Cautivado por David Lynch desde que asistió a un pase privado de Cabeza borradora (1977), cabe suponer que Mel Brooks, vista La chica del radiador, la mujer de los sueños de Henry Spencer en aquellas extrañísimas -empero magnéticas- secuencias, detectó en su colega cierta simpatía por las personas con alguna malformación física, por los fenómenos de feria. En base a ese supuesto apego, que para nosotros es mera curiosidad, simple atracción sin filantropía alguna, confió a David Lynch la dirección de El hombre elefante (1980).

Lo que ya cuesta más imaginar es que esta última cinta estuviese nominada a ocho premios Oscar. Naturalmente no obtuvo ninguno: su asunto era demasiado escabroso para un Hollywood tan ávido de normalidad y sentimientos fáciles que ese mismo año 80 concedería la más preciada de sus estatuillas -el Oscar a la Mejor Película- a Kramer contra Kramer, de Robert Benton. Sin embargo, fue bastante para que David Lynch, el más onírico de los cineastas del fin de siglo, entrase en la cartelera comercial. Aunque bien visto, El hombre elefante es una cinta tan realista como pueda serlo Una historia verdadera (1999).

Más insólito aún, parece ahora, cuatro décadas con creces después de El hombre elefante, que Lynch -un verdadero alucinado aunque el único exceso que se le conoce es su desmesurada afición al café- permaneciese en esa cartelera comercial, de la que tanto desconfiamos, hasta convertirse en todo uno de los más singulares realizadores del neo noir. Y, merced a ese nuevo relato criminal, que tanto gusta a tantos espectadores, subvertir el género para convertirlo a su extraña fantasía en filmes como Terciopelo azul (1986), Corazón salvaje (1990) o Carretera perdida (1997).

Un trozo de terciopelo azul será lo que muerdan Dorothy Vallens (Isabella Rossellini) y Frank Booth (Dennis Hopper) cuando se entregan a sus perversiones sexuales. Sin embargo, fue la canción -el gran éxito de Bobby Vinton de 1963-, la primera que acudió a la mente de Lynch puesto a alumbrar un misterio en una ciudad tranquila. Después llegó la oreja, como puerta de entrada al otro mundo.
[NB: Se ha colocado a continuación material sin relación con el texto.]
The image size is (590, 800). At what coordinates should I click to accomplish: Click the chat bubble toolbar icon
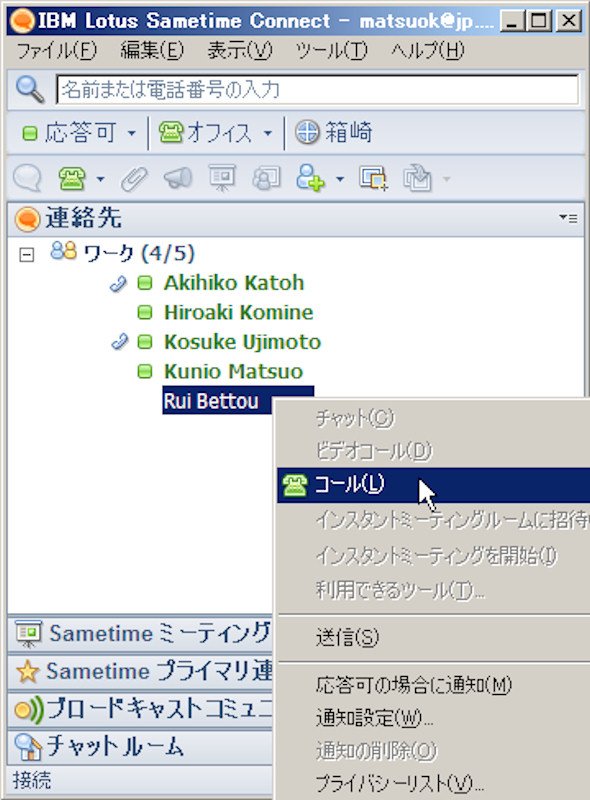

Por último, se sucedieron cuatro versiones de un guion antes de que Dino De Laurentiis, en contra de lo esperado por el realizador habida cuenta de que su relación con el productor había quedado tocada tras el fracaso de Dune (1984).

Nacido en Montana en 1946, la infancia de David Lynch transcurrió en confortables casas de barrios acomodados, con fuertes de juguete en la parte trasera para deleite de los niños, y vallas blancas que delimitaban el jardín, siempre verde. Calles arboladas, por las que avanzaba el lechero; cielos azules, surcados por el vuelo de algún avión. Y cerezos. Lo que se supone es la clase media americana”, ha recordado el propio cineasta -. “Pero en ese mundo idílico, hay veces que el cerezo rezuma una resina entre negra y amarilla, alrededor de la cual se agrupan millones de hormigas rojas. Entonces descubrí que, si se miran de cerca los paraísos, siempre hay hormigas rojas. Haber crecido en un mundo perfecto me ha hecho ver muchos contrastes”.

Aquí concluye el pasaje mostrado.